Data entries:

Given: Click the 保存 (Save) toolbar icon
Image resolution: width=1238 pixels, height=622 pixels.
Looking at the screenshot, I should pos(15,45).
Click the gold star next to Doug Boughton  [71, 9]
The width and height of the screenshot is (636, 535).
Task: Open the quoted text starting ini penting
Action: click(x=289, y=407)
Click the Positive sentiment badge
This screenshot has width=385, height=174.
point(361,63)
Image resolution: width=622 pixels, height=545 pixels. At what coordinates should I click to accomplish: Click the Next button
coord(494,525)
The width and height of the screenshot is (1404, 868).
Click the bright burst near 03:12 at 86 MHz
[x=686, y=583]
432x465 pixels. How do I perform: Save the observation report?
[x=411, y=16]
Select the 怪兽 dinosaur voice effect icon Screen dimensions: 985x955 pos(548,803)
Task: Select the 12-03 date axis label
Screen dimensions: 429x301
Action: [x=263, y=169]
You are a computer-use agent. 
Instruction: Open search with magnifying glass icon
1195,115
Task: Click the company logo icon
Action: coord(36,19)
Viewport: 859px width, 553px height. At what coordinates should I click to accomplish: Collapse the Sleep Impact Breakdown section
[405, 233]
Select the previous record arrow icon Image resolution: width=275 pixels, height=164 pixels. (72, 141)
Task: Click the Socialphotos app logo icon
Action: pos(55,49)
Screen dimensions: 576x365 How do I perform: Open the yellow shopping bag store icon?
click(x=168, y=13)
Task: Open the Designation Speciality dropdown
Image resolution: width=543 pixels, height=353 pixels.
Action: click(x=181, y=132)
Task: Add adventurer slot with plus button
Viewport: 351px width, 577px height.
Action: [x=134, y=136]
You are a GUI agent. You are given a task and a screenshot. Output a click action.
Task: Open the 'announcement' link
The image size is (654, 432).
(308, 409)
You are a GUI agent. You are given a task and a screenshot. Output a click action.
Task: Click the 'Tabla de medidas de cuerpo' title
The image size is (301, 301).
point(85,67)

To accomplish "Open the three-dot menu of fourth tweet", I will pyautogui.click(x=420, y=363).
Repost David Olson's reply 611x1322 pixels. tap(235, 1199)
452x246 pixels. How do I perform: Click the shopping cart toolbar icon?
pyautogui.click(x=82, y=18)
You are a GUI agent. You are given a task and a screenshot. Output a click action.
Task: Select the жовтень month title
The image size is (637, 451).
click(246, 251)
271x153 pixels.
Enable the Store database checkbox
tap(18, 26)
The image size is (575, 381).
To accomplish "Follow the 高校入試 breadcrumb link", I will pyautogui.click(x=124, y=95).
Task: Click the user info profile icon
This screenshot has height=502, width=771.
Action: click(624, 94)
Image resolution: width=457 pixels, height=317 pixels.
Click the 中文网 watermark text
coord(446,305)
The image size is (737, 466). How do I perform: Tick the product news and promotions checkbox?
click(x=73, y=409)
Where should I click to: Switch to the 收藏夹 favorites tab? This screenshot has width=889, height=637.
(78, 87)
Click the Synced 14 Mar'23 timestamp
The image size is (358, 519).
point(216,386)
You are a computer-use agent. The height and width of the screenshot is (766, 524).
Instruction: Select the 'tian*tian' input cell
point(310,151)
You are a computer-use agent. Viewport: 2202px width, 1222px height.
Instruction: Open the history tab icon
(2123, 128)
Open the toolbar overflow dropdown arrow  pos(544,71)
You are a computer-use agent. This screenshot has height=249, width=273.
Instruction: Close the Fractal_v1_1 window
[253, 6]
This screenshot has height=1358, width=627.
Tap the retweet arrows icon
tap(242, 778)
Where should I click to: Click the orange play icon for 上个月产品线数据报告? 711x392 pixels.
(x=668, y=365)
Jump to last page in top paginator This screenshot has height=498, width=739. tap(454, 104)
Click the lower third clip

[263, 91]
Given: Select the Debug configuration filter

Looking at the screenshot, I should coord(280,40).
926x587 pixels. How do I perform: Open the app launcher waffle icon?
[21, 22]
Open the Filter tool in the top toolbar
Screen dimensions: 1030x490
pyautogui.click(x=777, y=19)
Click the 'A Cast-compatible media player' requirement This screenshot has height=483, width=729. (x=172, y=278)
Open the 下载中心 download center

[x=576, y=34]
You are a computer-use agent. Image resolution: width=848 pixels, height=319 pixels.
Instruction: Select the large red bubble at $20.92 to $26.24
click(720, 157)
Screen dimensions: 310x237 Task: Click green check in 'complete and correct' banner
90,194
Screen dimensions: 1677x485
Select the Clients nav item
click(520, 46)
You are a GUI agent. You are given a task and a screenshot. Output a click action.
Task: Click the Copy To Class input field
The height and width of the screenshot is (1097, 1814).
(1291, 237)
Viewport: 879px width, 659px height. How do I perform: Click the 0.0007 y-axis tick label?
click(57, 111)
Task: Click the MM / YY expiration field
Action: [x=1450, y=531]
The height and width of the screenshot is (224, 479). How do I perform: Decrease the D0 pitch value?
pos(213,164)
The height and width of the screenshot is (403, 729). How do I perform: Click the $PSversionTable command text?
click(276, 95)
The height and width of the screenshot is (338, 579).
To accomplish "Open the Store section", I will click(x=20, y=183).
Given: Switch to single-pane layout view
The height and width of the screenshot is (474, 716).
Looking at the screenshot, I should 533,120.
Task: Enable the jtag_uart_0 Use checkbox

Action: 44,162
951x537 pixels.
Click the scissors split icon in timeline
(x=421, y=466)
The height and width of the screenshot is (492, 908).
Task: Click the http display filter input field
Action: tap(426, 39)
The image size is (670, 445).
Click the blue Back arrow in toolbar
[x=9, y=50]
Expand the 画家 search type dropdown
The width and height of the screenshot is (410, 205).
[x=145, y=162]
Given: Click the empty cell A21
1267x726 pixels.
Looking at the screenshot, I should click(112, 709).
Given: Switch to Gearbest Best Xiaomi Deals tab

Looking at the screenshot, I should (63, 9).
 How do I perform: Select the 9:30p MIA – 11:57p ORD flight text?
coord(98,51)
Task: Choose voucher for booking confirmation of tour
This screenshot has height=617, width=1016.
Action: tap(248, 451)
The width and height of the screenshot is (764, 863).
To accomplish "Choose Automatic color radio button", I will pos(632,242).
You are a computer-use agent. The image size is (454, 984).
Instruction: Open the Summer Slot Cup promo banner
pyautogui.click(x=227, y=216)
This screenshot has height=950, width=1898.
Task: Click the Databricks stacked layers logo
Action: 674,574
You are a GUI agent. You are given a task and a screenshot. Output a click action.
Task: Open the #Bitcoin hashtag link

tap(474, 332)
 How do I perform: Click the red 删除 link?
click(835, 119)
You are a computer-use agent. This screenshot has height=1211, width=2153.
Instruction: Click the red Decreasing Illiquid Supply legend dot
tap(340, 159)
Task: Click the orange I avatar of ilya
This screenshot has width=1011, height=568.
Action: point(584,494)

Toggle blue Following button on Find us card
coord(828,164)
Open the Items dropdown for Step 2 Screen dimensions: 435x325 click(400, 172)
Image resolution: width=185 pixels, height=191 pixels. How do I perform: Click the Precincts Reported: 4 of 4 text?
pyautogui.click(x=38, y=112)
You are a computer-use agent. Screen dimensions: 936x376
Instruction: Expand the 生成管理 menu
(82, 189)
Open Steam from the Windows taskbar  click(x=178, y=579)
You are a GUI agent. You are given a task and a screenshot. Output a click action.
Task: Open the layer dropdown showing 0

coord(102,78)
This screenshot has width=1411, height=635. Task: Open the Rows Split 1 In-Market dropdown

§ What the exercise asks: Copy all of the items above line for line, with no changes.

§ Output of the task:
Given: Click the 保存 (Save) toolbar icon
Image resolution: width=1238 pixels, height=622 pixels.
Looking at the screenshot, I should pos(15,45).
Click the gold star next to Doug Boughton  [71, 9]
The width and height of the screenshot is (636, 535).
Task: Open the quoted text starting ini penting
Action: click(x=289, y=407)
Click the Positive sentiment badge
This screenshot has width=385, height=174.
point(361,63)
Image resolution: width=622 pixels, height=545 pixels. At what coordinates should I click to accomplish: Click the Next button
coord(494,525)
The width and height of the screenshot is (1404, 868).
Click the bright burst near 03:12 at 86 MHz
[x=686, y=583]
432x465 pixels. How do I perform: Save the observation report?
[x=411, y=16]
Select the 怪兽 dinosaur voice effect icon Screen dimensions: 985x955 pos(548,803)
Task: Select the 12-03 date axis label
Screen dimensions: 429x301
Action: [x=263, y=169]
You are a computer-use agent. 
Instruction: Open search with magnifying glass icon
1195,115
Task: Click the company logo icon
Action: coord(36,19)
Viewport: 859px width, 553px height. At what coordinates should I click to accomplish: Collapse the Sleep Impact Breakdown section
[405, 233]
Select the previous record arrow icon Image resolution: width=275 pixels, height=164 pixels. (72, 141)
Task: Click the Socialphotos app logo icon
Action: pos(55,49)
Screen dimensions: 576x365 How do I perform: Open the yellow shopping bag store icon?
click(x=168, y=13)
Task: Open the Designation Speciality dropdown
Image resolution: width=543 pixels, height=353 pixels.
Action: click(x=181, y=132)
Task: Add adventurer slot with plus button
Viewport: 351px width, 577px height.
Action: [x=134, y=136]
You are a GUI agent. You are given a task and a screenshot. Output a click action.
Task: Open the 'announcement' link
The image size is (654, 432).
(308, 409)
You are a GUI agent. You are given a task and a screenshot. Output a click action.
Task: Click the 'Tabla de medidas de cuerpo' title
The image size is (301, 301).
point(85,67)

To accomplish "Open the three-dot menu of fourth tweet", I will pyautogui.click(x=420, y=363).
Repost David Olson's reply 611x1322 pixels. tap(235, 1199)
452x246 pixels. How do I perform: Click the shopping cart toolbar icon?
pyautogui.click(x=82, y=18)
You are a GUI agent. You are given a task and a screenshot. Output a click action.
Task: Select the жовтень month title
The image size is (637, 451).
click(246, 251)
271x153 pixels.
Enable the Store database checkbox
tap(18, 26)
The image size is (575, 381).
To accomplish "Follow the 高校入試 breadcrumb link", I will pyautogui.click(x=124, y=95).
Task: Click the user info profile icon
This screenshot has height=502, width=771.
Action: click(624, 94)
Image resolution: width=457 pixels, height=317 pixels.
Click the 中文网 watermark text
coord(446,305)
The image size is (737, 466). How do I perform: Tick the product news and promotions checkbox?
click(x=73, y=409)
Where should I click to: Switch to the 收藏夹 favorites tab? This screenshot has width=889, height=637.
(78, 87)
Click the Synced 14 Mar'23 timestamp
The image size is (358, 519).
point(216,386)
You are a computer-use agent. The height and width of the screenshot is (766, 524).
Instruction: Select the 'tian*tian' input cell
point(310,151)
You are a computer-use agent. Viewport: 2202px width, 1222px height.
Instruction: Open the history tab icon
(2123, 128)
Open the toolbar overflow dropdown arrow  pos(544,71)
You are a computer-use agent. This screenshot has height=249, width=273.
Instruction: Close the Fractal_v1_1 window
[253, 6]
This screenshot has height=1358, width=627.
Tap the retweet arrows icon
tap(242, 778)
Where should I click to: Click the orange play icon for 上个月产品线数据报告? 711x392 pixels.
(x=668, y=365)
Jump to last page in top paginator This screenshot has height=498, width=739. tap(454, 104)
Click the lower third clip

[263, 91]
Given: Select the Debug configuration filter

Looking at the screenshot, I should coord(280,40).
926x587 pixels. How do I perform: Open the app launcher waffle icon?
[21, 22]
Open the Filter tool in the top toolbar
Screen dimensions: 1030x490
pyautogui.click(x=777, y=19)
Click the 'A Cast-compatible media player' requirement This screenshot has height=483, width=729. (x=172, y=278)
Open the 下载中心 download center

[x=576, y=34]
You are a computer-use agent. Image resolution: width=848 pixels, height=319 pixels.
Instruction: Select the large red bubble at $20.92 to $26.24
click(720, 157)
Screen dimensions: 310x237 Task: Click green check in 'complete and correct' banner
90,194
Screen dimensions: 1677x485
Select the Clients nav item
click(520, 46)
You are a GUI agent. You are given a task and a screenshot. Output a click action.
Task: Click the Copy To Class input field
The height and width of the screenshot is (1097, 1814).
(1291, 237)
Viewport: 879px width, 659px height. How do I perform: Click the 0.0007 y-axis tick label?
click(57, 111)
Task: Click the MM / YY expiration field
Action: [x=1450, y=531]
The height and width of the screenshot is (224, 479). How do I perform: Decrease the D0 pitch value?
pos(213,164)
The height and width of the screenshot is (403, 729). How do I perform: Click the $PSversionTable command text?
click(276, 95)
The height and width of the screenshot is (338, 579).
To accomplish "Open the Store section", I will click(x=20, y=183).
Given: Switch to single-pane layout view
The height and width of the screenshot is (474, 716).
Looking at the screenshot, I should 533,120.
Task: Enable the jtag_uart_0 Use checkbox

Action: 44,162
951x537 pixels.
Click the scissors split icon in timeline
(x=421, y=466)
The height and width of the screenshot is (492, 908).
Task: Click the http display filter input field
Action: tap(426, 39)
The image size is (670, 445).
Click the blue Back arrow in toolbar
[x=9, y=50]
Expand the 画家 search type dropdown
The width and height of the screenshot is (410, 205).
[x=145, y=162]
Given: Click the empty cell A21
1267x726 pixels.
Looking at the screenshot, I should click(112, 709).
Given: Switch to Gearbest Best Xiaomi Deals tab

Looking at the screenshot, I should (63, 9).
 How do I perform: Select the 9:30p MIA – 11:57p ORD flight text?
coord(98,51)
Task: Choose voucher for booking confirmation of tour
This screenshot has height=617, width=1016.
Action: tap(248, 451)
The width and height of the screenshot is (764, 863).
To accomplish "Choose Automatic color radio button", I will pos(632,242).
You are a computer-use agent. The image size is (454, 984).
Instruction: Open the Summer Slot Cup promo banner
pyautogui.click(x=227, y=216)
This screenshot has height=950, width=1898.
Task: Click the Databricks stacked layers logo
Action: 674,574
You are a GUI agent. You are given a task and a screenshot. Output a click action.
Task: Open the #Bitcoin hashtag link

tap(474, 332)
 How do I perform: Click the red 删除 link?
click(835, 119)
You are a computer-use agent. This screenshot has height=1211, width=2153.
Instruction: Click the red Decreasing Illiquid Supply legend dot
tap(340, 159)
Task: Click the orange I avatar of ilya
This screenshot has width=1011, height=568.
Action: point(584,494)

Toggle blue Following button on Find us card
coord(828,164)
Open the Items dropdown for Step 2 Screen dimensions: 435x325 click(400, 172)
Image resolution: width=185 pixels, height=191 pixels. How do I perform: Click the Precincts Reported: 4 of 4 text?
pyautogui.click(x=38, y=112)
You are a computer-use agent. Screen dimensions: 936x376
Instruction: Expand the 生成管理 menu
(82, 189)
Open Steam from the Windows taskbar  click(x=178, y=579)
You are a GUI agent. You are given a task and a screenshot. Output a click action.
Task: Open the layer dropdown showing 0

coord(102,78)
This screenshot has width=1411, height=635. Task: Open the Rows Split 1 In-Market dropdown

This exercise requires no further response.